Absolutely right. Everyone should calm down and look at the common
greater good. Thank you for your appreciative words.
Oh, and to everyone who helped to develop Icecat and other open source
software: THANK YOU, YOU PEOPLE ARE AWESOME.
Am 20.03.17 um 16:13 schrieb b...@shroggslodge.freeserve.co.uk:
Until now I've resisted on commenting on this little Icecat family
fall-out between some of the family members :-)
I can see some reason in all the points being made from all parties -
some perhaps more plausible/evidential/or whatever, than others.
For my two-penneth single point gut-feeling view (not just for Icecat
either), I would not expect to see community contributed open-source
etc effort to develop/build for platforms and so forth where
commercial gain/interest is involved (usually for a minority few too).
I would expect it to be low on priority if it was part of any work,
unless there was some mandated, agreed and valuable reason to. Yes I
know, sometimes it helps to do so, but I'm not sure in this case.

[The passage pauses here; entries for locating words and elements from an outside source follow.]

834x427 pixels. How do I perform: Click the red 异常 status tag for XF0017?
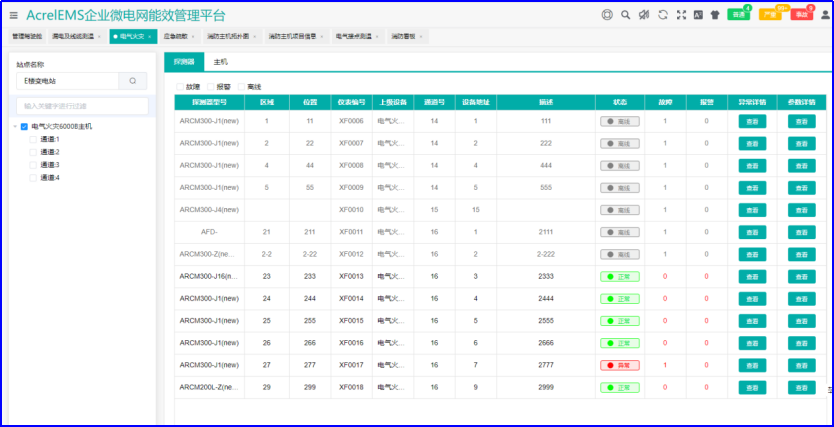tap(619, 365)
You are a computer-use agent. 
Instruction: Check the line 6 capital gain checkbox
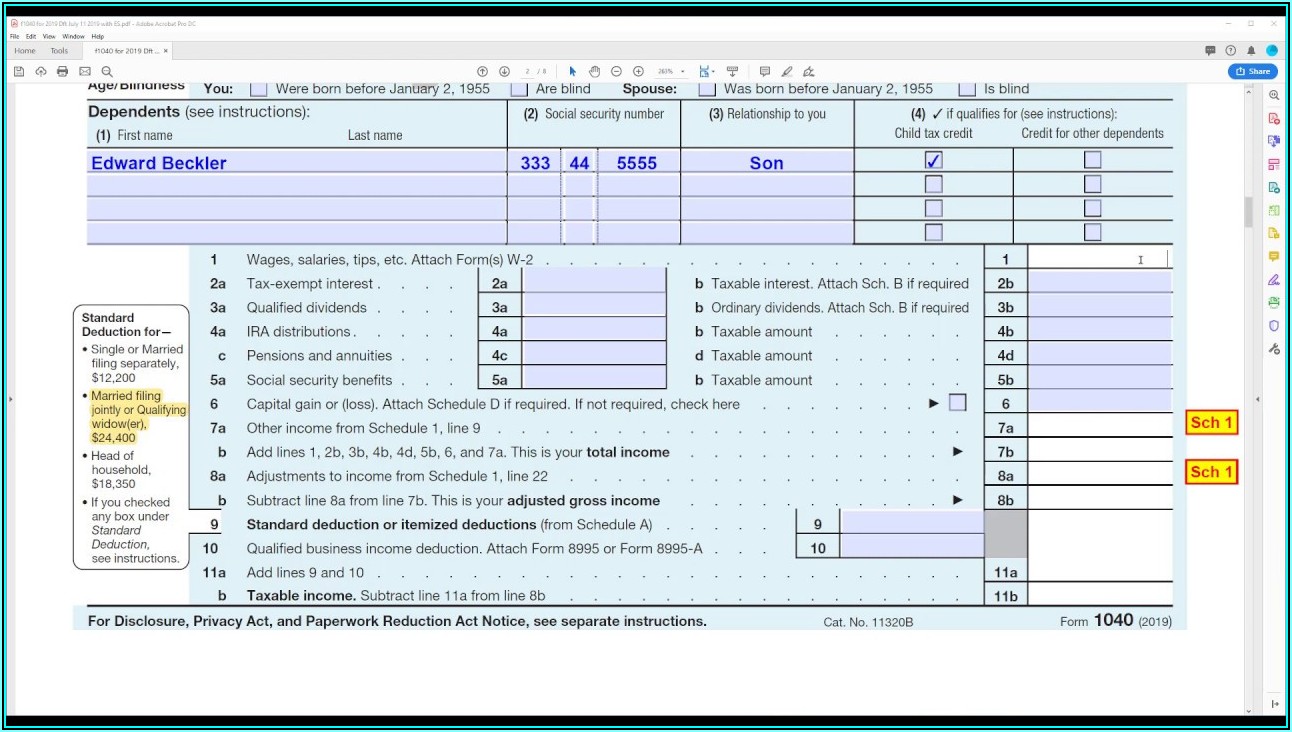point(957,403)
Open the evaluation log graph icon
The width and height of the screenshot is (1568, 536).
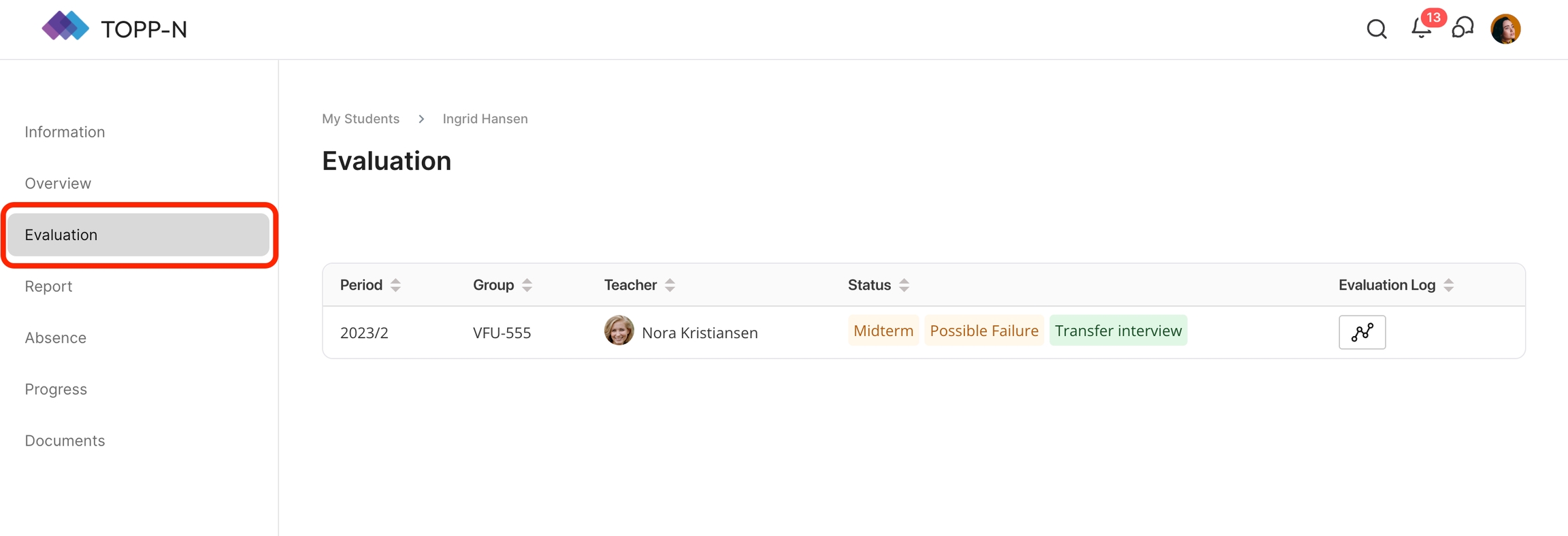[x=1362, y=332]
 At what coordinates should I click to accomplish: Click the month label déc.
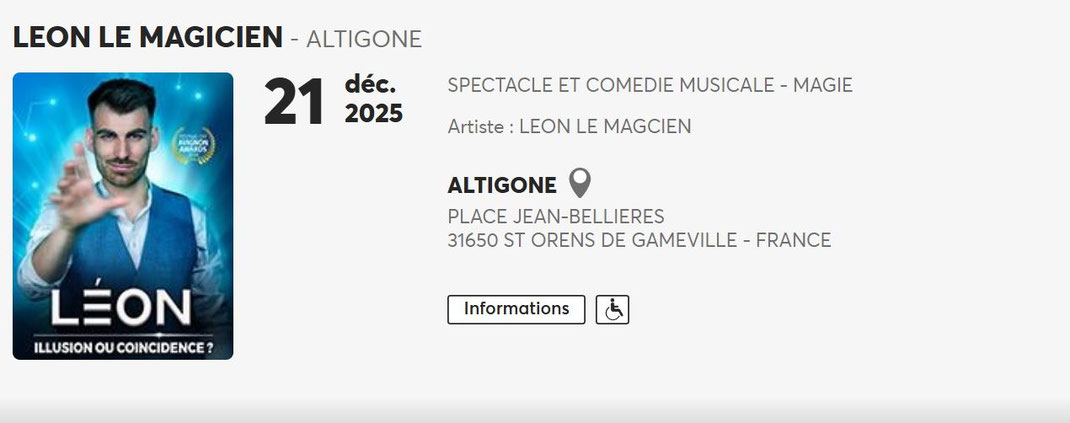point(370,83)
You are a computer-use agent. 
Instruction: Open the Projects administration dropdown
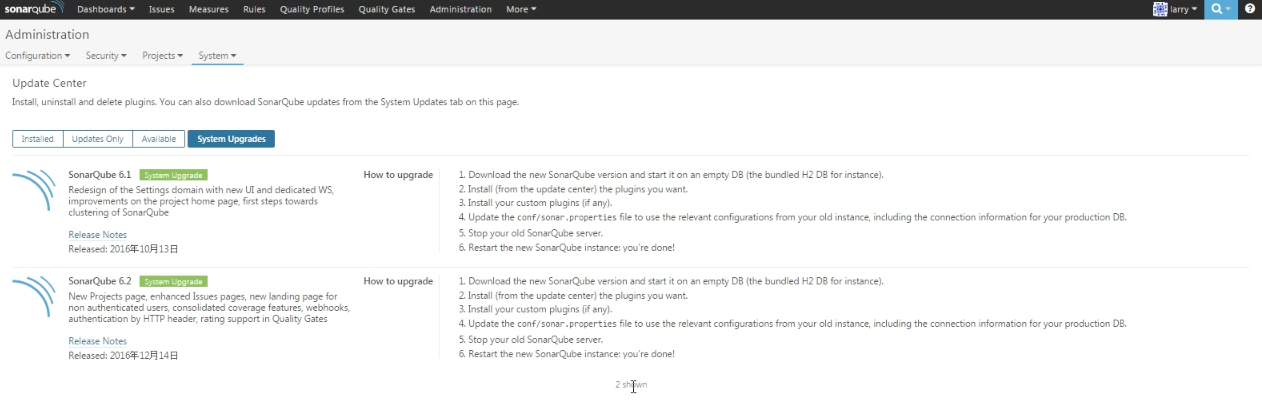click(163, 56)
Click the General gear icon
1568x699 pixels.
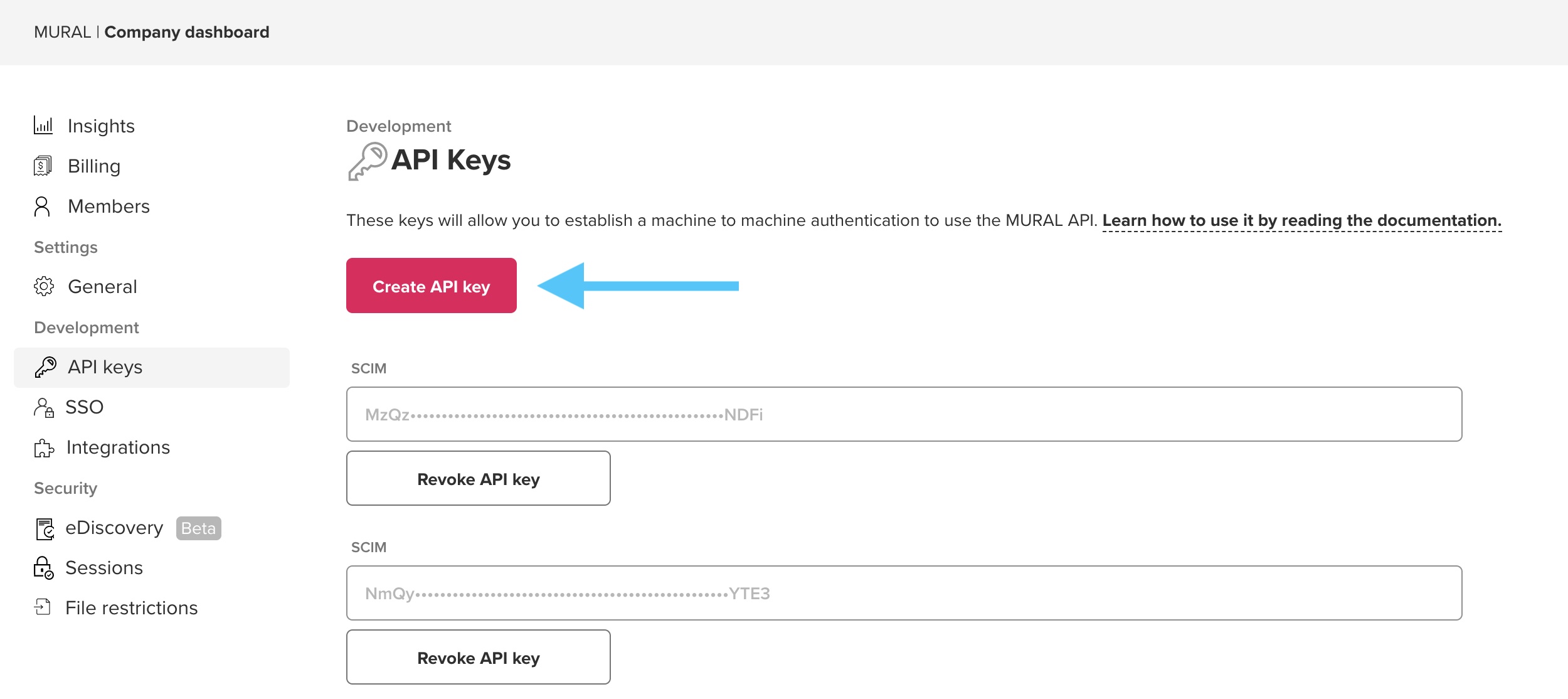click(x=43, y=287)
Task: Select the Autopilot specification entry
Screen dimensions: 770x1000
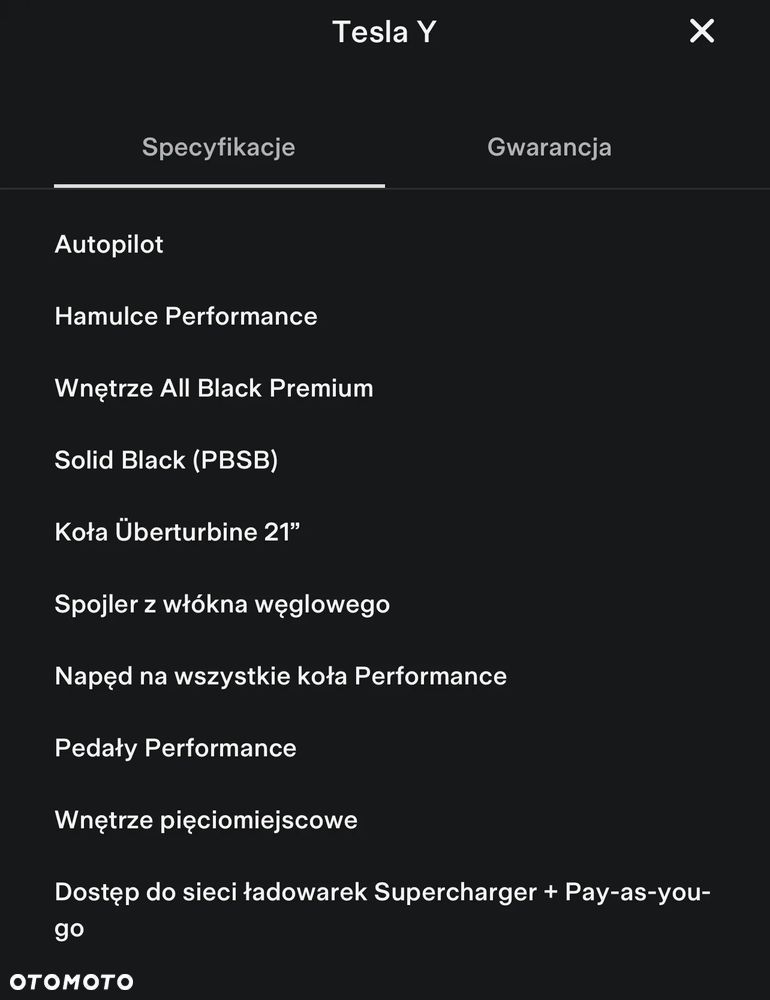Action: (109, 244)
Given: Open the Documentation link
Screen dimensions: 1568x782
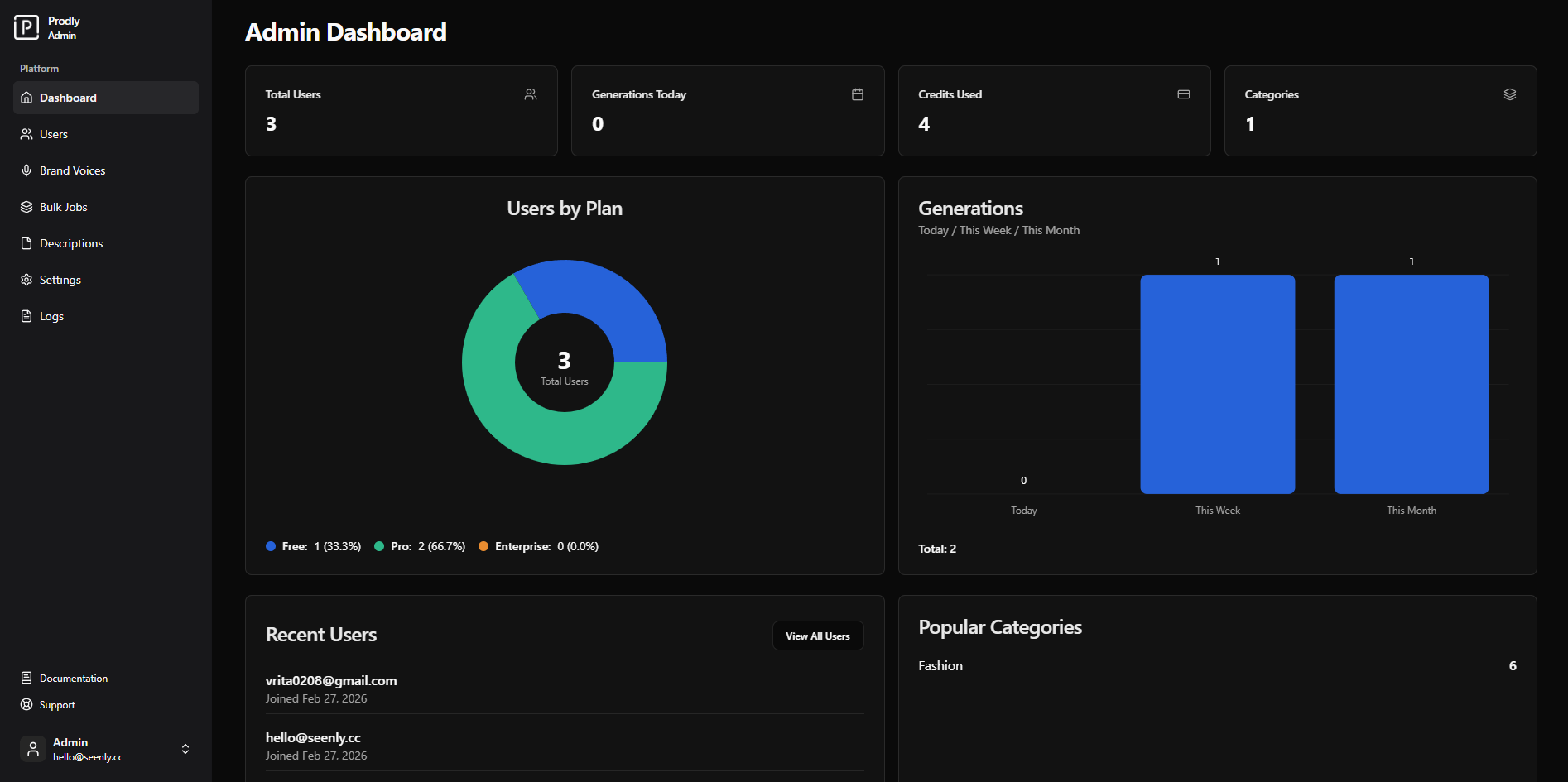Looking at the screenshot, I should tap(73, 677).
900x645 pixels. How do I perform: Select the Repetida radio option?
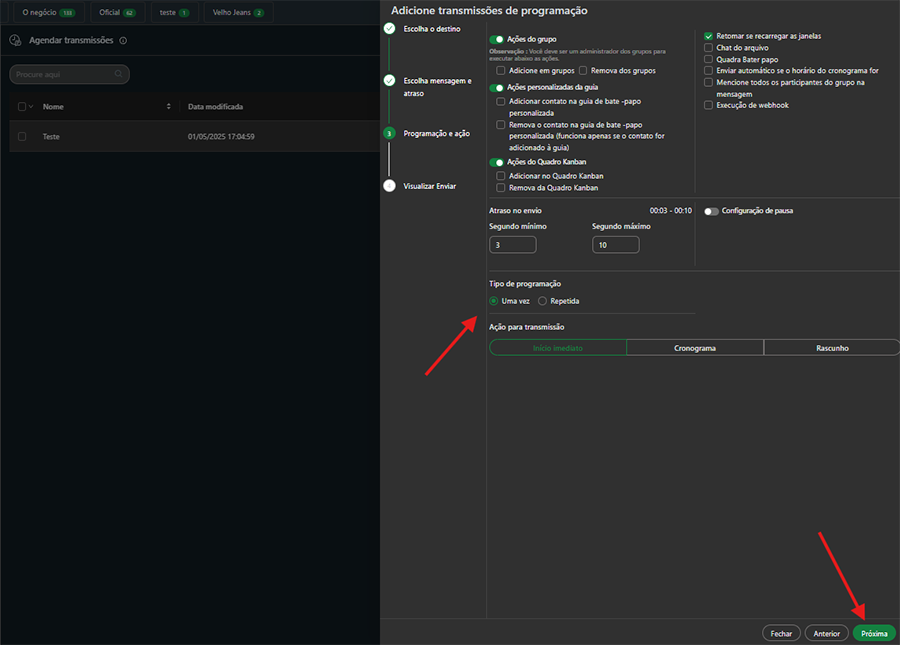543,301
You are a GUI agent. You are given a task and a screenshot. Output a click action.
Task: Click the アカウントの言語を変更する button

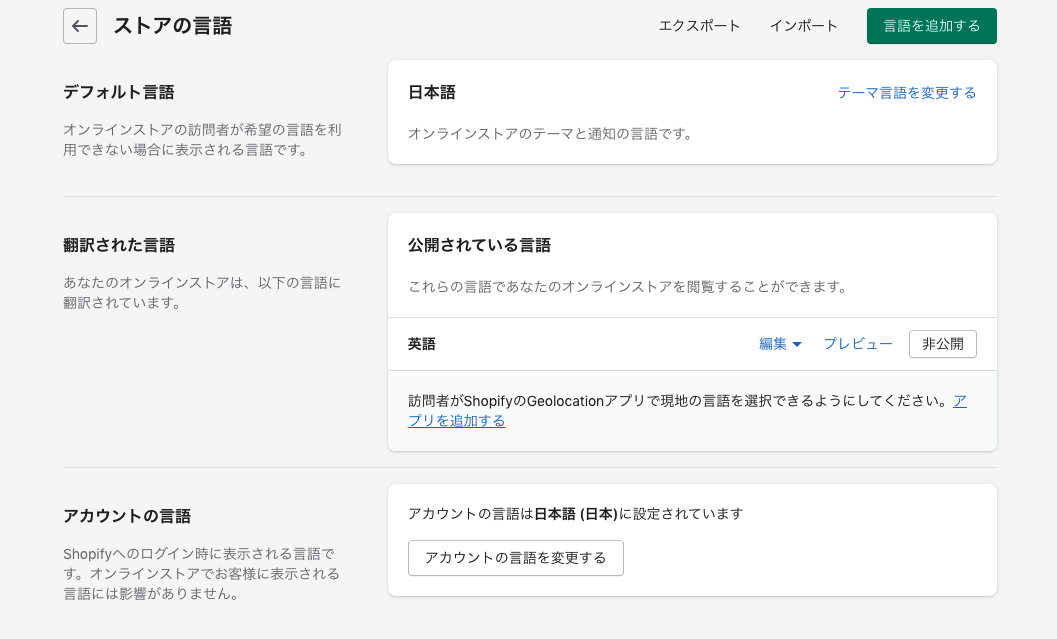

I really appreciate all the clever people who work on Linux and
open-source, community inspired and driven software efforts (and in
other projects too) and make those available for use - I'd be in a
worse place without them and I cannot thank all those people
enough...it warms the heart to see people coming together to achieve
things in this manner.
Thank you.
Habs
On 20 March 2017 at 02:22, Ian Dunn <du...@gnu.org
<mailto:du...@gnu.org>> wrote:
I see what you're saying, awakeyet. From a certain perspective,
you make perfect sense. Attempting to bog down the maintainer of
a project like GNU IceCat to try and take it down is something I
could see a competitor doing. I won't argue that there are rotten
people that do pull shady, petty tactics like that to get rid of
the competition.
But there are also good people. People like Daniel, that only
wanted to see support for his OS. He wants to use GNU IceCat, but
he got attacked by people that laughed him out for not using
GNU/Linux. There could be 100 reasons he can't or won't switch,
and we should respect that. If we don't show our users respect,
but instead assume that perfectly honest people are trying to
troll or attack us, then we're going to lose people. Not everyone
is out to get someone else, although I know it can feel that way
sometimes.
Everyone remember: We're all here because we want to see GNU
IceCat succeed. I've been watching the development for years.
I've seen two maintainers try and fail to keep up with Mozilla's
development cycle, and now a third is struggling to keep up.
That's why it's up to us to be supportive, not just of him, but of
each other.
I know it's easy to label awakeyet as a conspiracy theorist and
move on without understanding his perspective, but we should all
keep in mind that he might be right. And awakeyet, you need to be
willing to accept that you might be wrong. I'm not saying
anyone's right or wrong here, but this argument is going to piss
people off, and anger will only make it worse.
GNU IceCat is struggling enough without us all squabbling amongst
each other. Let's end this now before things get any worse, and
get back to supporting the browser we all love.